Throughout 2016 and 2017, detailed design works will take place along the onshore cable route. These works will involve some site investigation campaigns and we have provided more detail on what each campaign will involve below.

Some of the equipment involved is also shown at the bottom of this page.

Full information on these individual topics is available by clicking on each of the headings, below.

Archaeology evaluation and Trial Trenching

General overview 

An Archaeological Trial Trenching campaign will investigate the full route of the onshore cable corridor, including the fields adjacent to the landfall location and the onshore Substation and Intermediate Electrical Compound sites.

These works are required to ensure any important archaeological sites are identified and protected in accordance with planning policy and the commitments in the Triton Knoll Development Consent Order.

Trial Trenching is a trench digging technique used to establish the presence, condition and date of any archaeological remains which may be present.

The process usually follows non-intrusive investigations, such as assessments of aerial photography, desk-based assessments and / or geophysical surveys. In the case of Triton Knoll, geophysical surveys supported by investigations of existing data have determined the location and number of trenches required

Latest Update

Work got underway on Monday, July 31, 2017. If you would like to know more about these investigations, please see our Q&A document which should answer most queries.

If you have any further questions or issues you’d like to raise, or would like to know more, please contact us either by phone on 0845 026 0562 or by email .

Geophysical Surveys (Geophys)

General Overview

Geophysical surveys (or ‘geophys’ for short) may use a number of different methods and sensing instruments to collect information about the physical properties of land so that features in the subsurface can be identified. Readings are collected in a systematic fashion over a site, often covering large areas quickly.

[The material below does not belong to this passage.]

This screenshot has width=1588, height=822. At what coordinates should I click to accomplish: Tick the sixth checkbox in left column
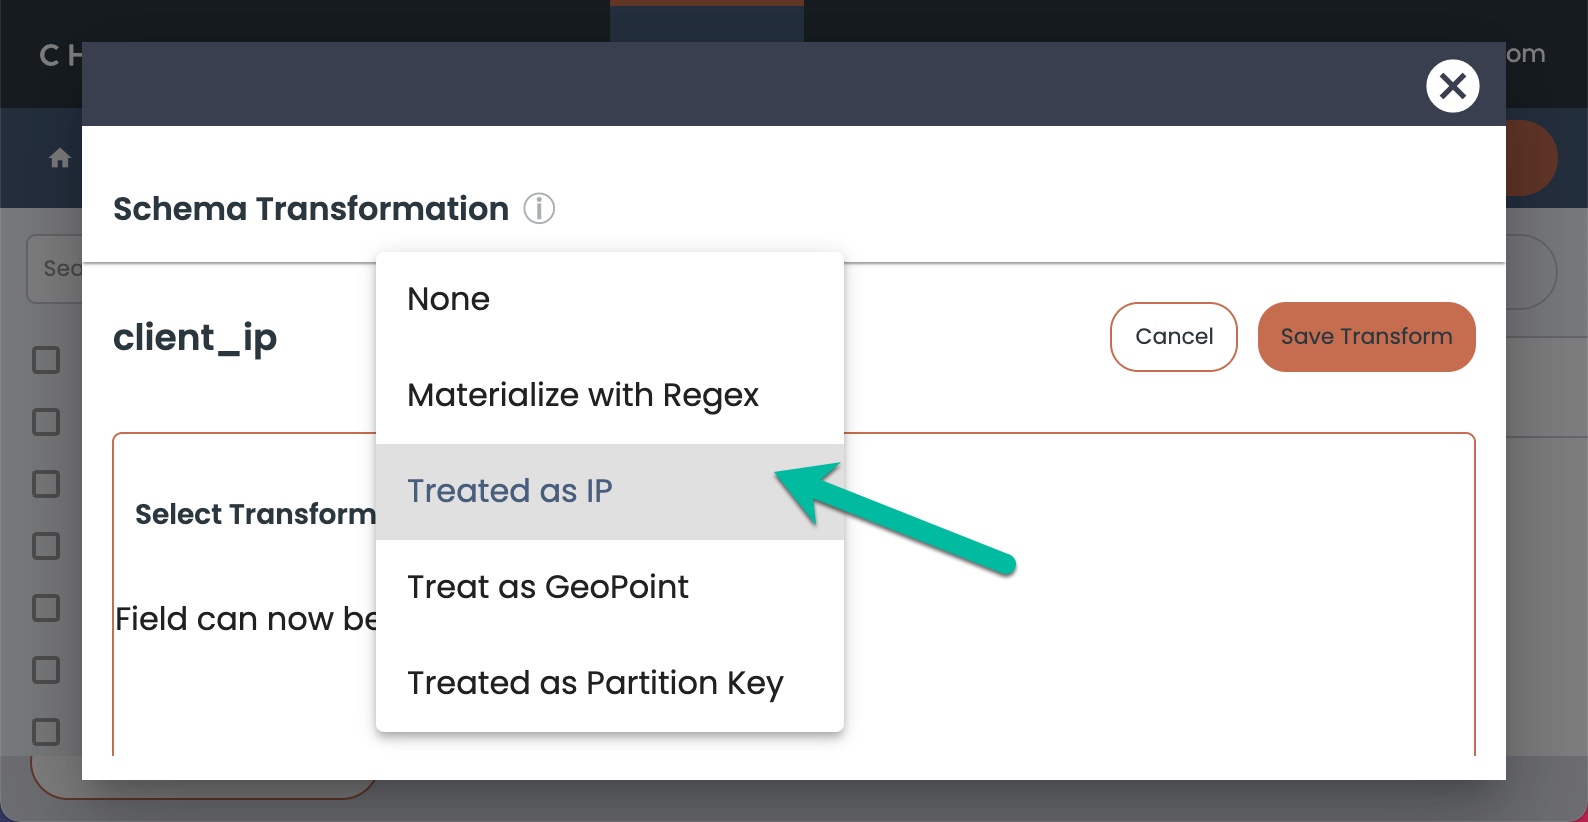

Instruments can be handheld, pushed on a cart or pulled across the ground. The type of equipment is selected depending on the target object and site conditions. The results of surveys can be used to reveal water table depths, unexploded ordnance, underground services such as drainage pipes, or archaeological remains. Large areas can be covered in a single day using portable equipment.

These surveys are non-intrusive in that the surface of the land is undisturbed. However, crops growing above a certain height may interfere with the operation of the equipment.

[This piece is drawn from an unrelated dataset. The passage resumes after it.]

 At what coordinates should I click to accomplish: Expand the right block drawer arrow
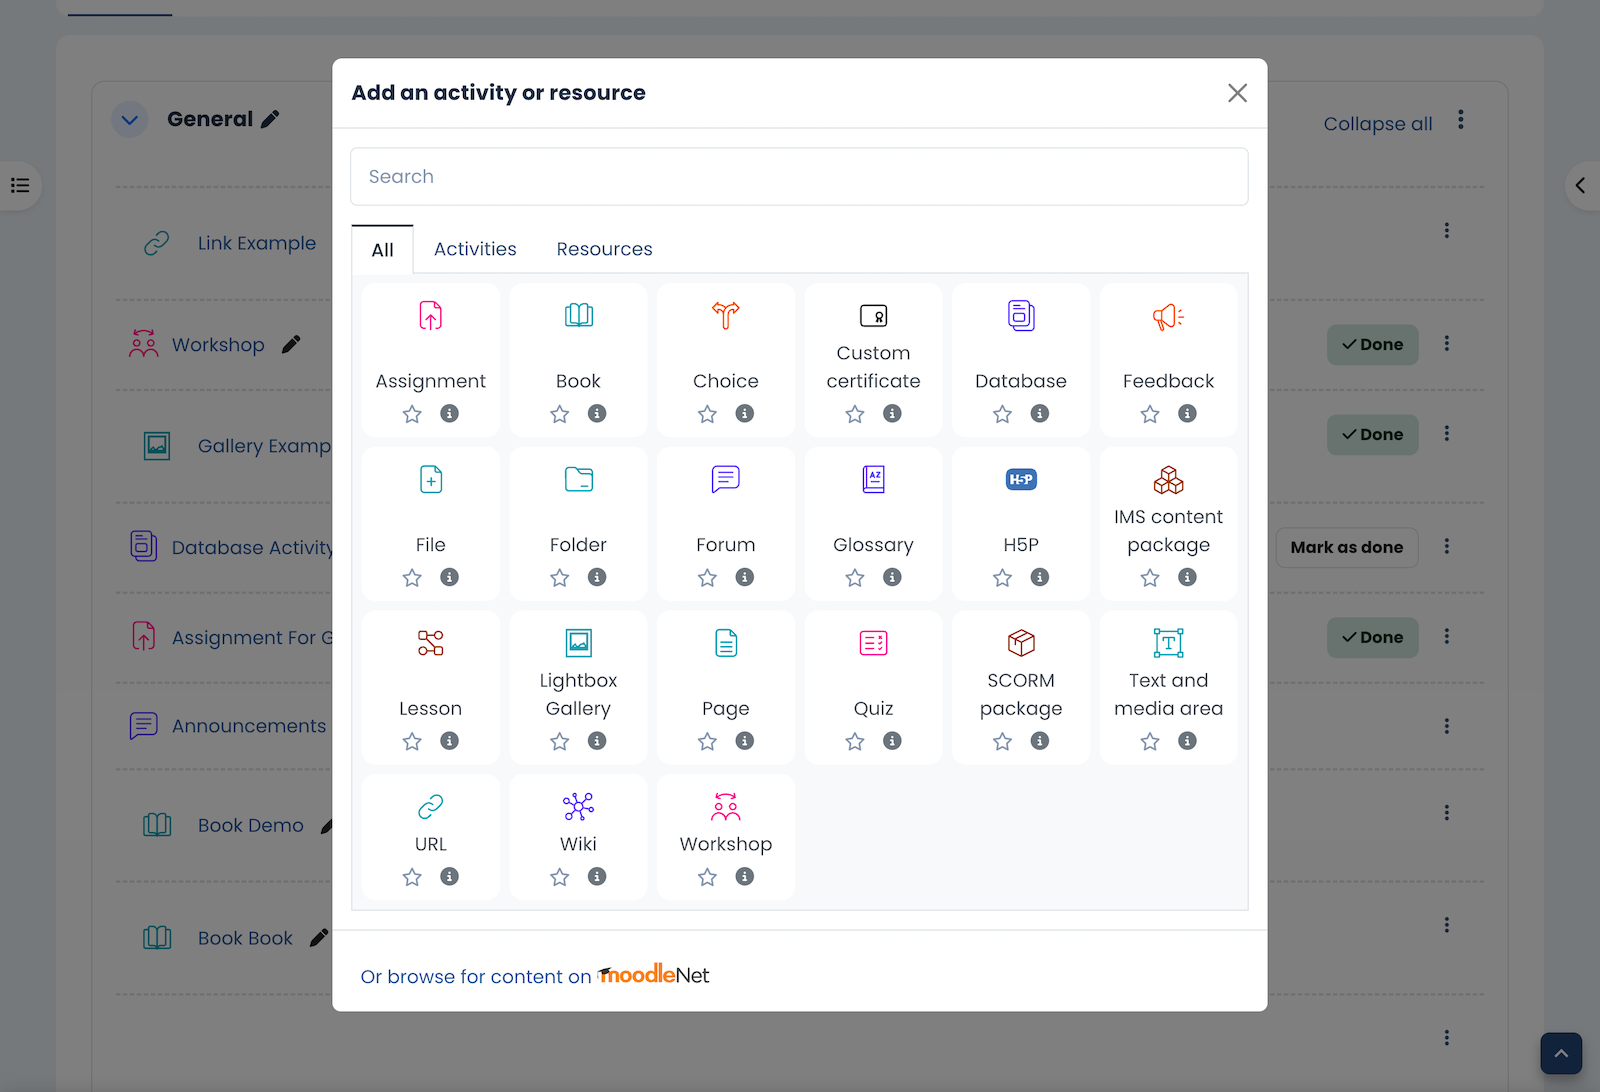pos(1580,186)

Trial Excavations (Trial Pits)

General Overview

Trial pit or trial trench excavations are carried out in order to study or sample the composition or structure of the subsurface, such as for pre-construction assessments or for archaeological investigations.  Compared with light-cable percussion drilling or window sampling, this method of work is relatively quick but results in a greater surface area for reinstatement.

Trial pits are usually carried out when the ground is able to stand temporarily unsupported. Temporary shoring can be employed, for example where there is water present in the excavation or where in-situ testing is required.

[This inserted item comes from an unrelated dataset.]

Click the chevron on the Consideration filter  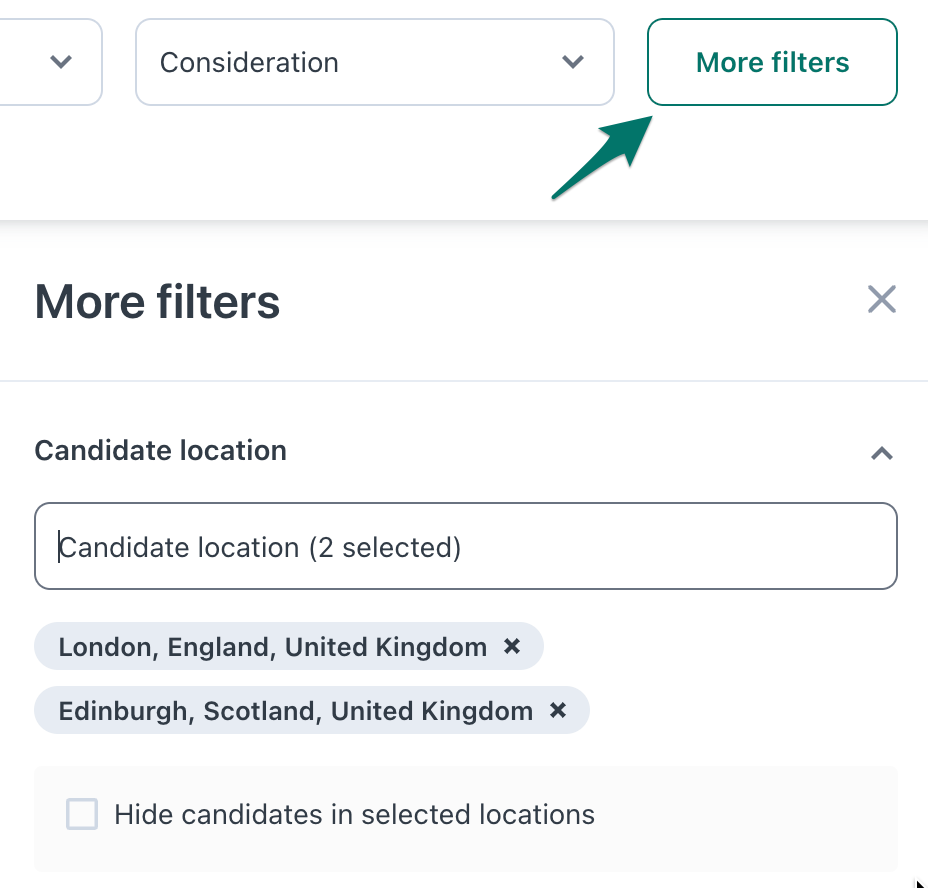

Prior to commencing survey works the test location is hand dug to 1.2m to check for any buried services or other hazards. Following this a mechanical excavator is usually appropriate for excavating trial pits or trenches. Hand tools may be employed where underground services are known to exist.

Cone Penetration Testing (CPT)

General Overview

Cone Penetration Testing (CPT) Rig
Cone Penetration Testing (CPT) Rig

Site investigation using the cable percussive boring technique may be required in close proximity to where the cable route crosses obstacles such as main drains, river and roads and trenchless crossings are required.

The cone penetration test (CPT) is a common in situ testing method used to determine the geotechnical engineering properties of soils and assessing subsurface stratigraphy. The test is also called, Dutch Cone test. Due to its simplicity and efficiency, the cone penetration test is one of the most commonly accepted and used in-situ testing methods in geotechnical investigation worldwide.

Cable Percussive Boring (Bore Holes)

General Overview

Site investigation use the cable percussive boring technique may be required in close proximity to where the cable route crosses obstacles such as main drains, river and roads and trenchless crossings are required.

Light-cable percussion drilling uses a mobile rig with a winch of between one to two tonne capacity driven by a diesel engine and a tripod derrick of about 7m height. The derrick folds down so that the rig can be towed by a four-wheel drive vehicle. In areas where there is restricted headroom or access limitations a demountable or low-headroom drilling rig can be used. This rig is brought to site in sections on a trailer and the equipment is re-assembled on site. In areas where ground conditions are soft or wet, a tracked vehicle may be utilised to reduce ground pressure and impacts on soils.